Text and item location entries:
===

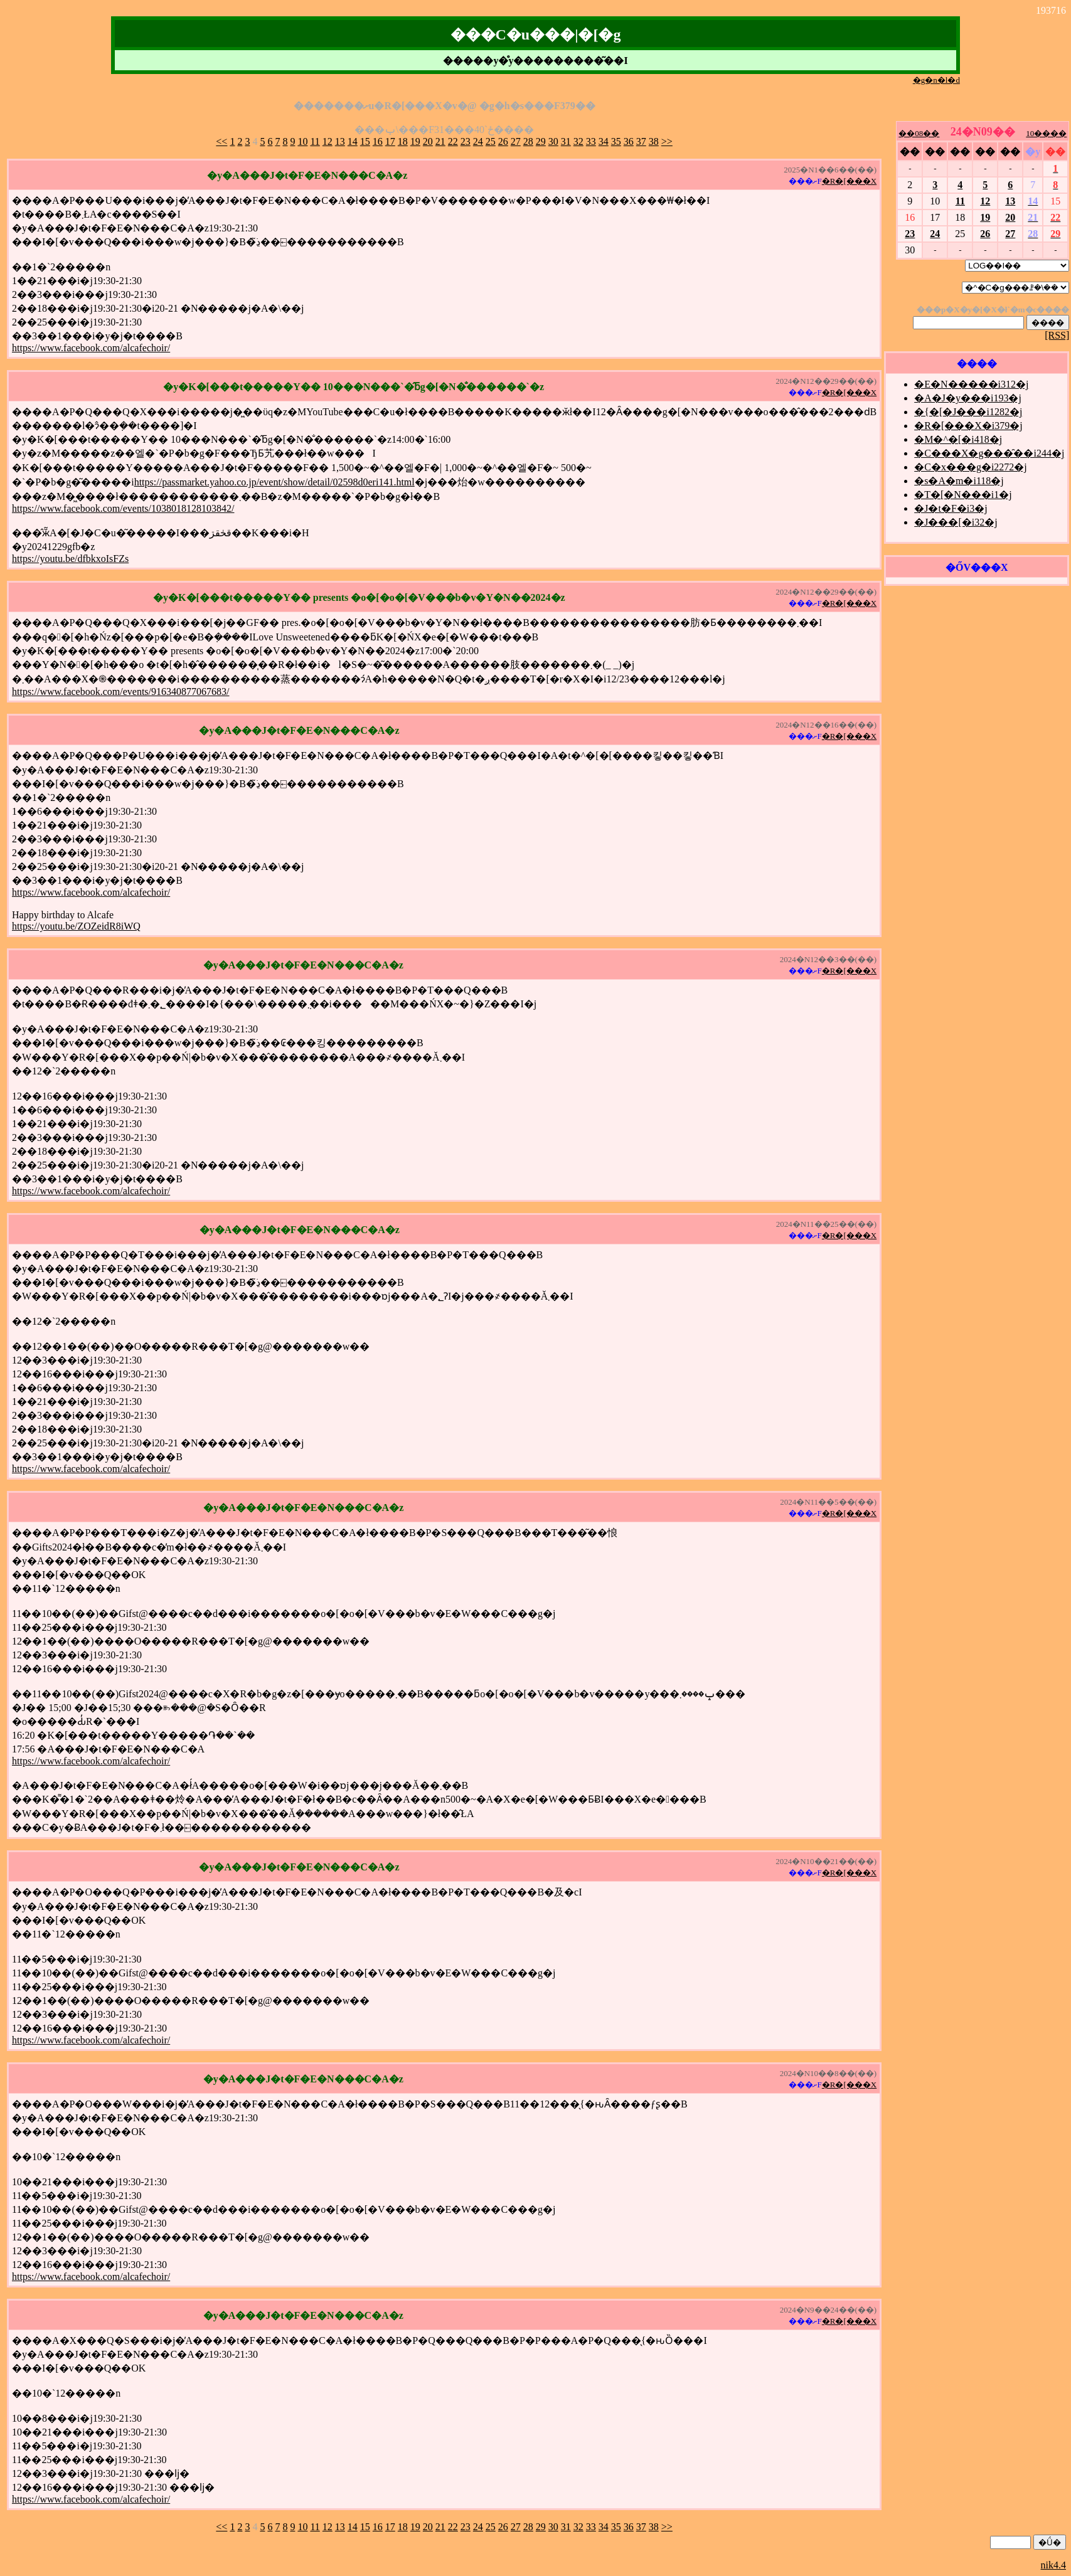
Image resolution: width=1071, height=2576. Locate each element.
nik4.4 (1053, 2565)
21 (440, 141)
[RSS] (1057, 335)
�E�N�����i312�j (971, 384)
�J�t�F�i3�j (950, 508)
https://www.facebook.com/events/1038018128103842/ (123, 508)
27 (516, 141)
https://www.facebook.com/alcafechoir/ (91, 347)
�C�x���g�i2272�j (970, 467)
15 (365, 141)
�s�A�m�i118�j (959, 480)
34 (604, 141)
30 (553, 141)
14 (353, 141)
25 (491, 141)
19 (415, 141)
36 (629, 141)
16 (378, 141)
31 (566, 141)
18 (403, 141)
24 (478, 141)
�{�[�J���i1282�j (968, 411)
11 (314, 141)
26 (503, 141)
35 (616, 141)
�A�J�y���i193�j (967, 398)
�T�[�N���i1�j (963, 494)
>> (667, 141)
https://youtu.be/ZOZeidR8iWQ (76, 926)
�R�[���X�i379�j (968, 425)
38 (654, 141)
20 (428, 141)
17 (390, 141)
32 (578, 141)
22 (453, 141)
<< (221, 141)
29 (541, 141)
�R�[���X (849, 181)
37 (641, 141)
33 (591, 141)
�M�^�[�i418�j (958, 439)
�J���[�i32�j (955, 522)
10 (302, 141)
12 (327, 141)
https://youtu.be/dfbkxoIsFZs (70, 558)
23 (466, 141)
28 (528, 141)
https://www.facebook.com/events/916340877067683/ (120, 691)
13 (340, 141)
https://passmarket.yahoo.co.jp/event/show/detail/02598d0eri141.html (274, 482)
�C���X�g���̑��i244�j (989, 453)
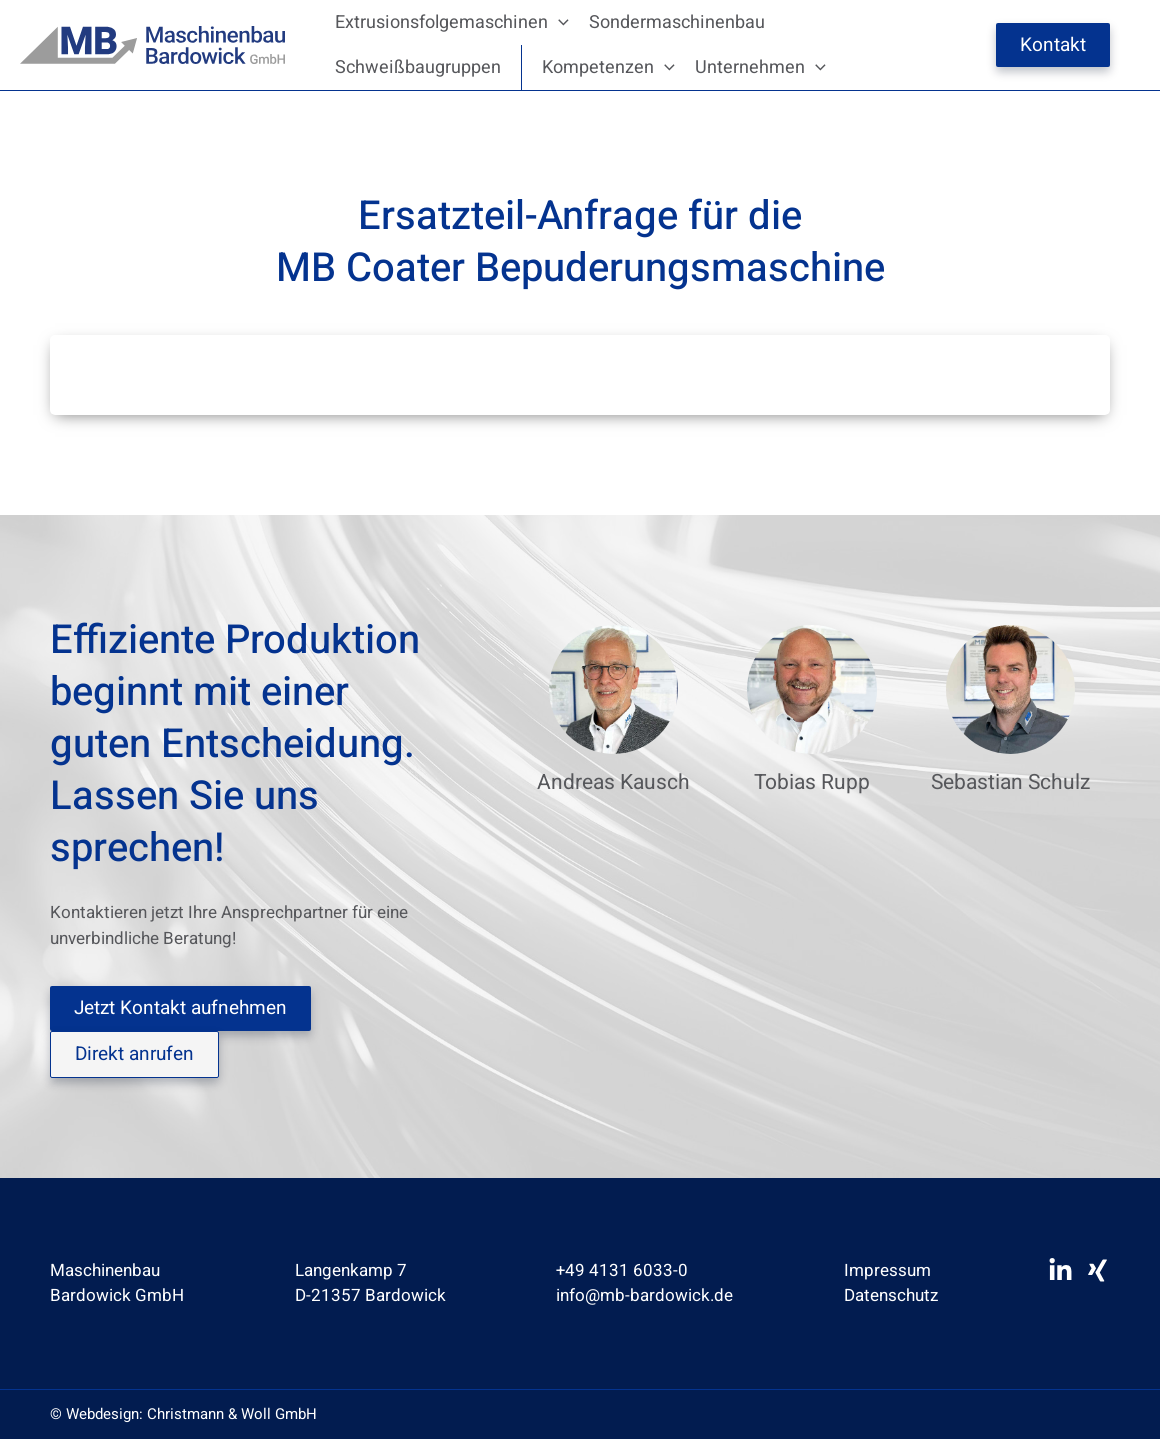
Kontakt (1053, 45)
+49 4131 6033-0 (622, 1270)
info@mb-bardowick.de (644, 1295)
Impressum (887, 1270)
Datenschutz (891, 1295)
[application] (558, 22)
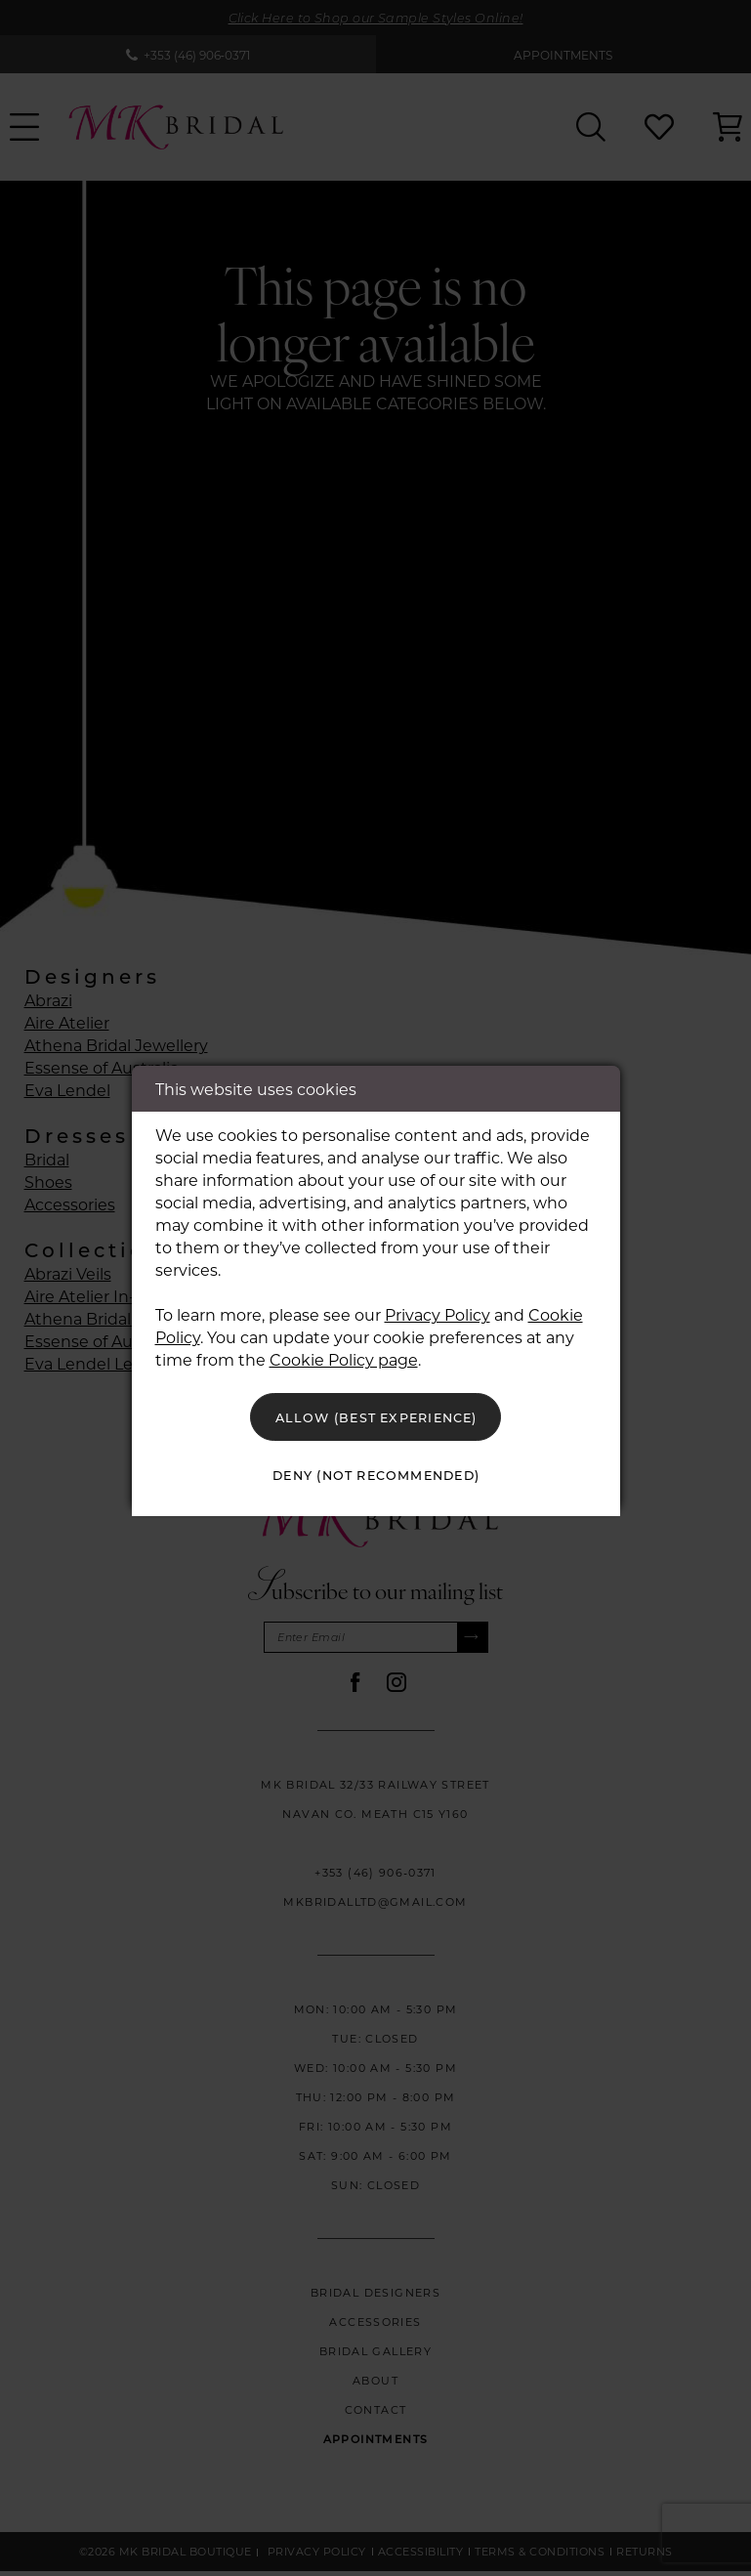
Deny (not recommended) (376, 1478)
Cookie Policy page (344, 1353)
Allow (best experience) (376, 1414)
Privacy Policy (437, 1308)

===

WRITTEN TASK:
Copy every line of the listing above verbatim, leaving out the pictures.

FINISHED TASK:
Image resolution: width=1071, height=2576. Locate each element.
nik4.4 (1053, 2565)
21 (440, 141)
[RSS] (1057, 335)
�E�N�����i312�j (971, 384)
�J�t�F�i3�j (950, 508)
https://www.facebook.com/events/1038018128103842/ (123, 508)
27 (516, 141)
https://www.facebook.com/alcafechoir/ (91, 347)
�C�x���g�i2272�j (970, 467)
15 (365, 141)
�s�A�m�i118�j (959, 480)
34 (604, 141)
30 (553, 141)
14 (353, 141)
25 (491, 141)
19 (415, 141)
36 (629, 141)
16 (378, 141)
31 (566, 141)
18 (403, 141)
24 (478, 141)
�{�[�J���i1282�j (968, 411)
11 (314, 141)
26 (503, 141)
35 (616, 141)
�A�J�y���i193�j (967, 398)
�T�[�N���i1�j (963, 494)
>> (667, 141)
https://youtu.be/ZOZeidR8iWQ (76, 926)
�R�[���X�i379�j (968, 425)
38 (654, 141)
20 (428, 141)
17 (390, 141)
32 (578, 141)
22 (453, 141)
<< (221, 141)
29 (541, 141)
�R�[���X (849, 181)
37 (641, 141)
33 (591, 141)
�M�^�[�i418�j (958, 439)
�J���[�i32�j (955, 522)
10 (302, 141)
12 (327, 141)
https://youtu.be/dfbkxoIsFZs (70, 558)
23 (466, 141)
28 (528, 141)
https://www.facebook.com/events/916340877067683/ (120, 691)
13 (340, 141)
https://passmarket.yahoo.co.jp/event/show/detail/02598d0eri141.html (274, 482)
�C���X�g���̑��i244�j (989, 453)
Kontakt (1053, 45)
+49 4131 6033-0 (622, 1270)
info@mb-bardowick.de (644, 1295)
Impressum (887, 1270)
Datenschutz (891, 1295)
[application] (558, 22)
Deny (not recommended) (376, 1478)
Cookie Policy page (344, 1353)
Allow (best experience) (376, 1414)
Privacy Policy (437, 1308)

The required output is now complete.